The shuttle program was launched on January 5 1972, when President Richard M. Nixon announced that NASA would proceed with the development of a reusable low cost space shuttle system.

The first shuttle orbiter, the Enterprise, was rolled out on September 17, 1976. It was a test platform that never flew in space but was used for approach and landing tests and launch pad studies. It was turned over to the Smithsonian Institute on November 18, 1985. The first fully functional shuttle orbiter was the Columbia, delivered to Kennedy Space Center on March 25 1979 and had its first launch on April 12, 1981 with a crew of two.
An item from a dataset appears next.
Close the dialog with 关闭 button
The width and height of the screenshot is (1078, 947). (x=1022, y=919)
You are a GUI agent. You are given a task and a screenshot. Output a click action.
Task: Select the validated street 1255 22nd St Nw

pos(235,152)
Challenger was delivered to KSC in July 1982, Discovery was delivered in November 1983, and Atlantis was delivered in April 1985. Challenger was destroyed in an explosion during launch in January 1986 with the loss of all seven astronauts on board, and the orbiter Endeavour was built as a replacement and delivered in May 1991.

The Space Shuttle consists of three main components; the reuseable orbiter itself, a large expendable external fuel tank, and a pair of reusable solid-fuel booster rockets. The fuel tank and booster rockets are jettisoned during ascent. The longest the shuttle has stayed in orbit in a single mission is 17.5 days, on mission STS-80 in November 1996.
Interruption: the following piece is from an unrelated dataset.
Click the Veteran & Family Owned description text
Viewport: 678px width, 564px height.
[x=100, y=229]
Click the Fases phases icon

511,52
The Space Shuttle system has had numerous improvements over the years. The Space Shuttle Main Engines have had several improvements to enhance reliability and power. This is why during launch you may hear curious phrases such as "Go to throttle-up at 106%". This does not mean the engines are being run over-limit. The 100% figure is the power level for the original main engines.

The external tank was originally painted white to match the color of the orbiter and SRBs. It was found that this was unnecessary, and now the external tanks are the brown color of the insulation that covers them. This saves considerable weight, and thereby increases the payload the orbiter can carry into orbit.

And, of course, the SRBs have undergone improvements as well. Notable is the adding of a third O-ring seal to the joints between the segments, which occured after the Challenger accident.

Whilst the shuttle has been a reasonably successful launch vehicle, it was unable to meet its goals of radically reducing flight launch costs, as each mission costs on the order of 500 million dollars rather than initial hopes of $10 to $20 million. Long-term plans exist for replacement cheaper vehicles, possibly using the SSTO methodology.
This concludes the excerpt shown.